> **Exercise instructions**
Omit the pictures, but give back every entry below exactly as written.
[Exercise data]
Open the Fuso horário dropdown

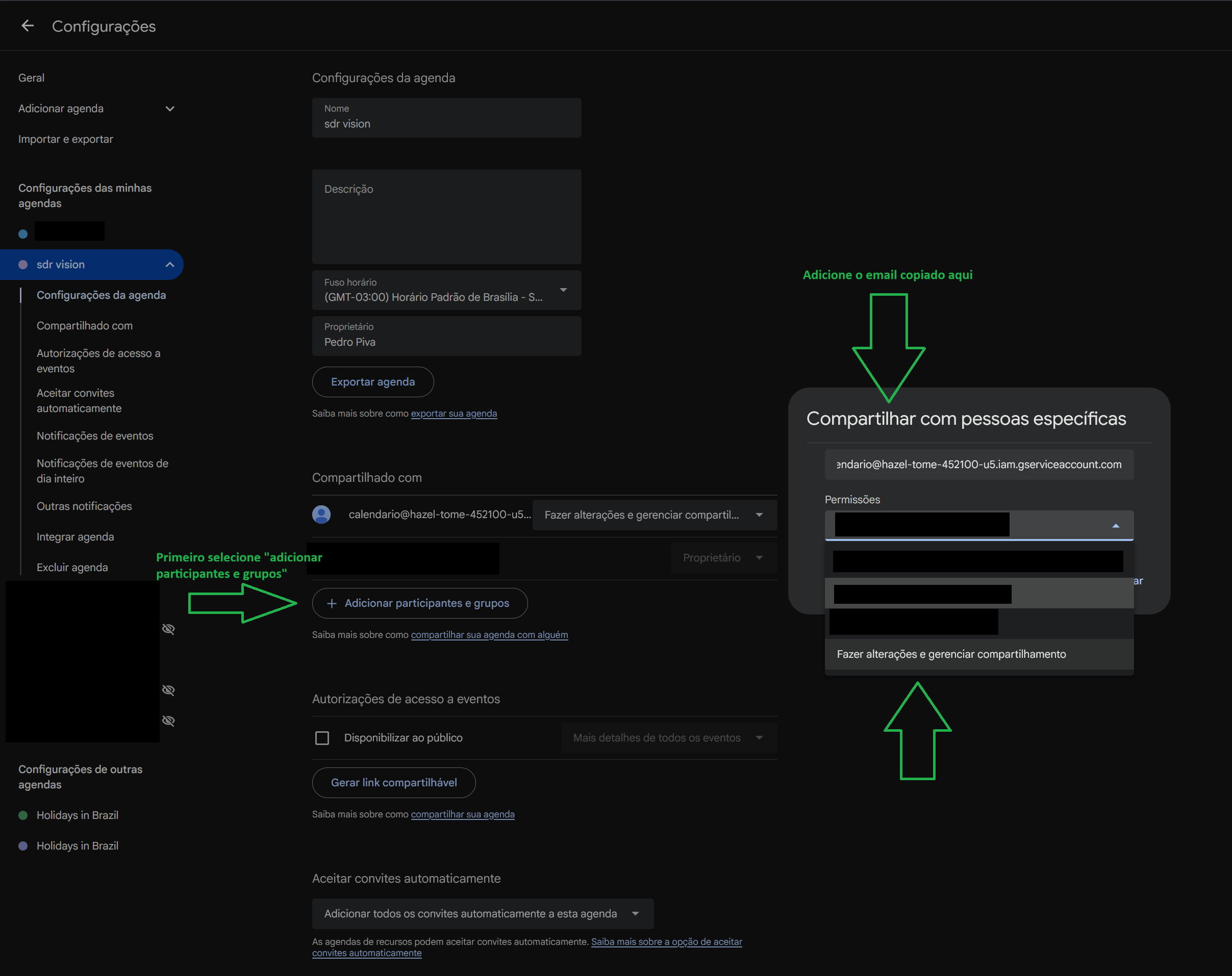563,290
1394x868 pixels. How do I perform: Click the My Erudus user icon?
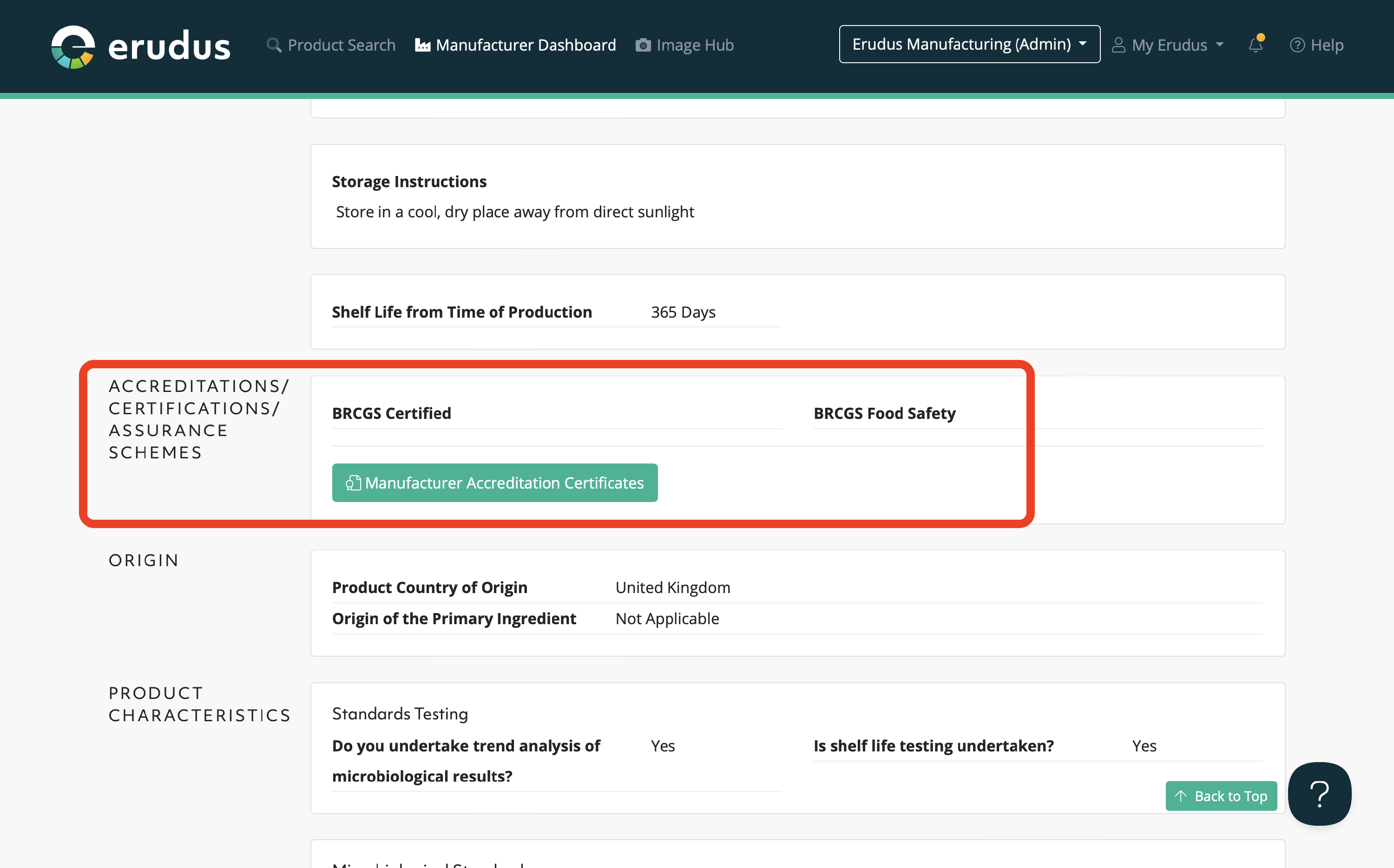point(1118,45)
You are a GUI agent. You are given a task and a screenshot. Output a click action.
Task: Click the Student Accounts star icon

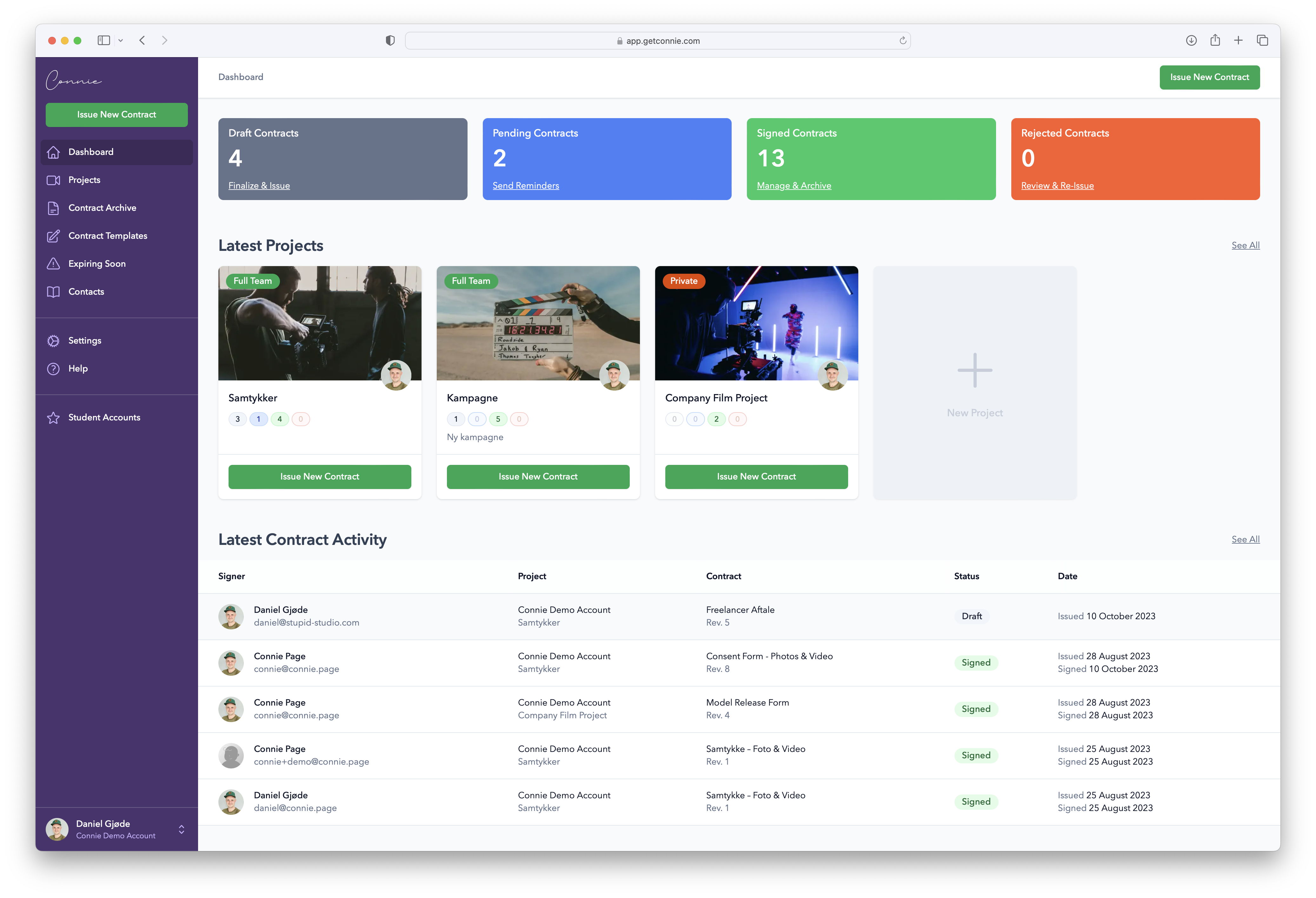coord(53,418)
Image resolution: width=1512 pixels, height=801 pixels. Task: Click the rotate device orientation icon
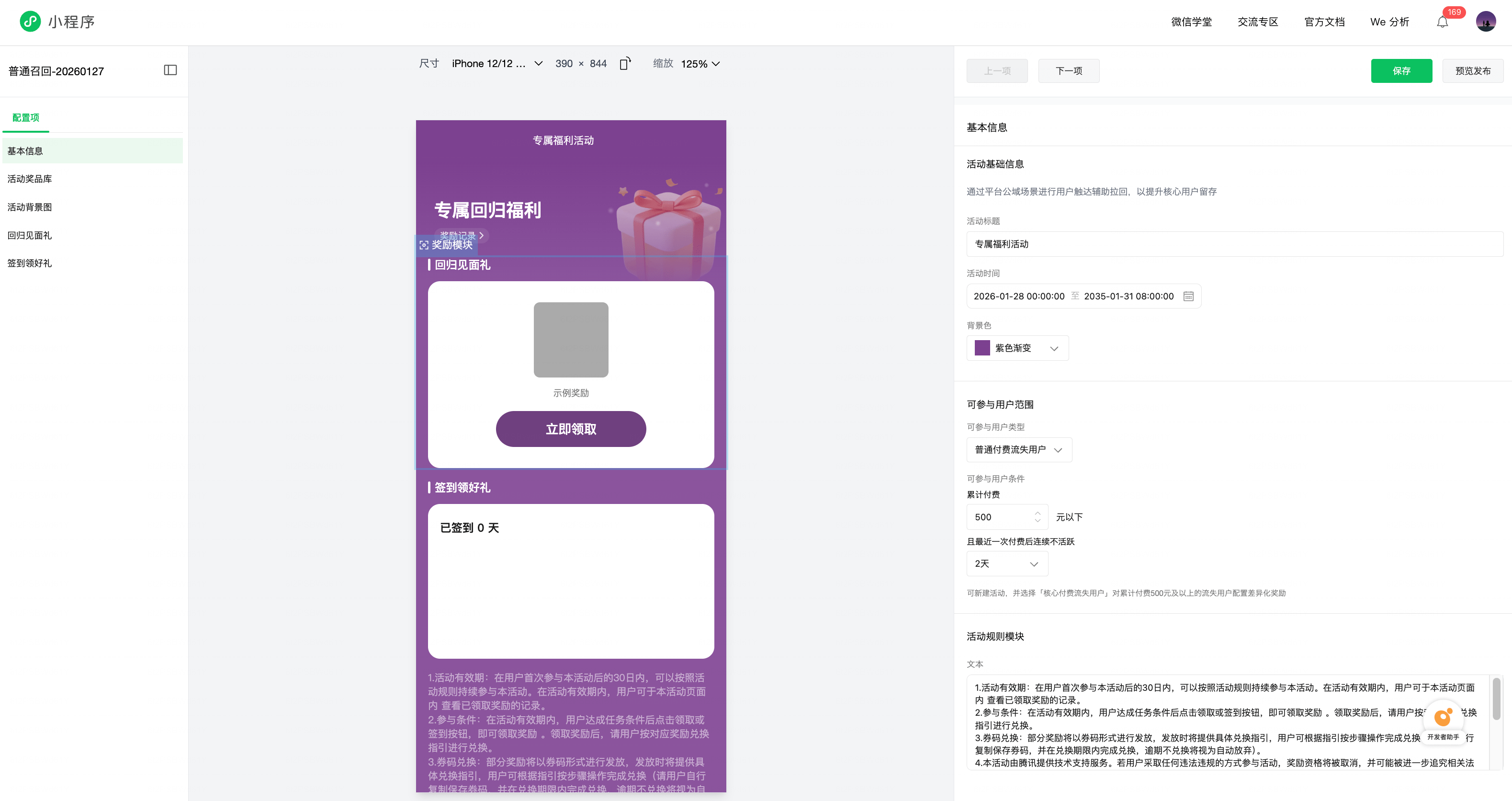click(x=625, y=63)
[/Exercise data]
> **Answer**
Open the Fuso horário dropdown

563,290
1394x868 pixels. How do I perform: Click the My Erudus user icon?
point(1118,45)
You are a GUI agent. You are given a task and a screenshot. Output a click action.
Task: Click the Student Accounts star icon

coord(53,418)
Image resolution: width=1512 pixels, height=801 pixels. Task: Click the rotate device orientation icon
click(x=625, y=63)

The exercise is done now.